Olexandr Lavrynovych is convinced that the Verkhovna Rada will thereby demonstrate its competence.

Under Article 83 of Ukraine’s Constitution the parliament must convene its regular Autumn session on the first Tuesday in September. If the plenary session session can not be held then according to Article 90 section 3 of Ukraine’s constitution the President must wait 30 days before he has the power to terminate the authority of the parliament.

Kyiv post has reported that only 120 members of parliament have resigned.

If 300 or more members of parliament register their attendance on September 4 then the September 30 elections could be in doubt.

It is unknown if the president or the opposition will ty and prevent parliament from sitting – Something that is a criminal officence

Party of Regions have indicated that they will attend the scheduled plenary session whilst the communist party has provided conflicting statements. It is understood that the opposition will not be in attendance.

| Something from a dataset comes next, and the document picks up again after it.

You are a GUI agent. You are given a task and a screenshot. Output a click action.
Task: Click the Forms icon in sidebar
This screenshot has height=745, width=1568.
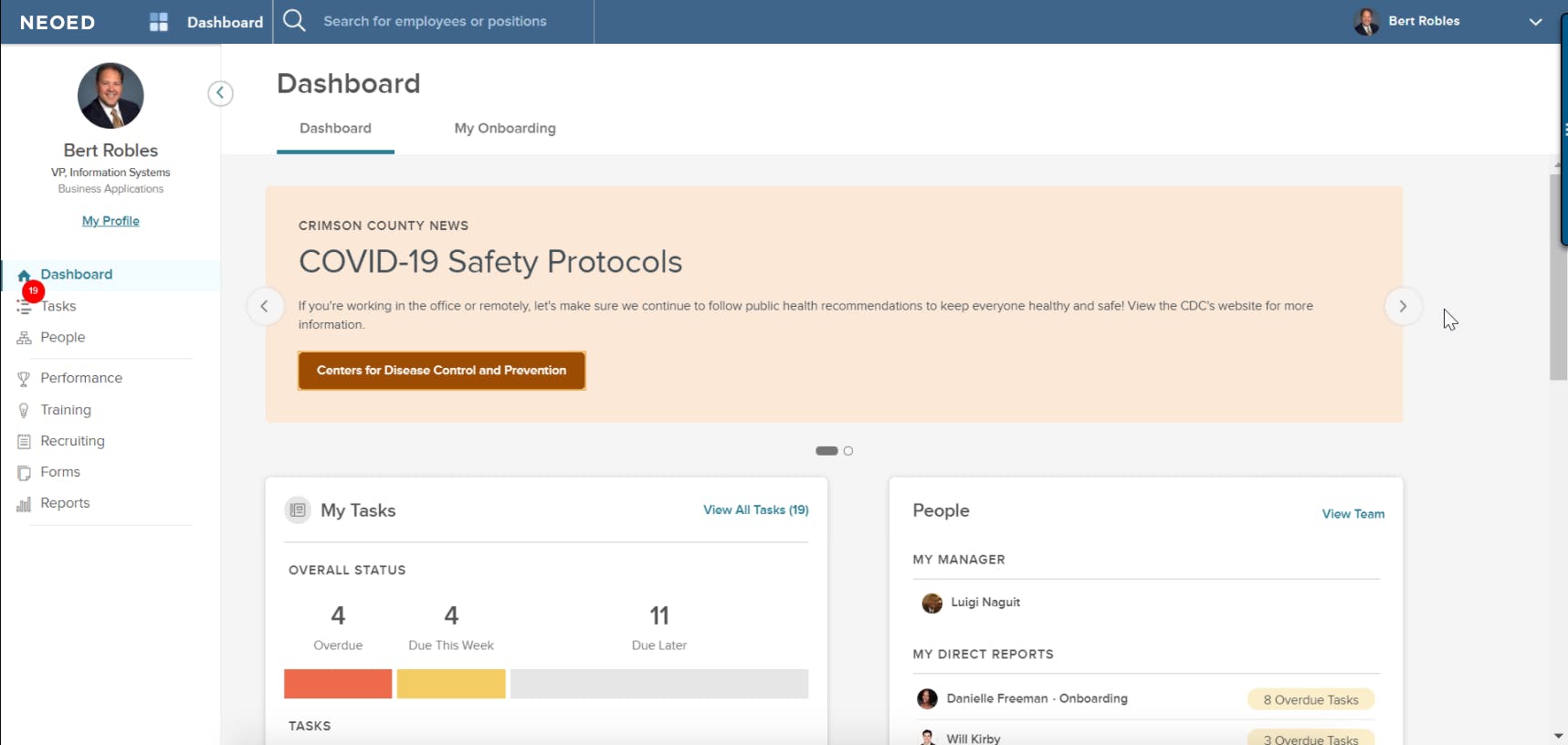click(24, 473)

One of the issues to be considered at the September 4 session is the question of immunity for parliamentarians, teh judiciary and the president. An issue the opposition have campaigned on. The Government has called on all Parliamentary factions to resolve the issue of immunity prior top the September 30 poll.

It is difficult to see under what circumstances the session can be held if as claimed by the president and the opposition over 161 members of parliament have resigned. But the laws on resignation are sketchy, as we saw when Yulia Tymoshenko resigned earlier only to reclaim her entitlement at a later date in order to particpate in the July parliamentary session.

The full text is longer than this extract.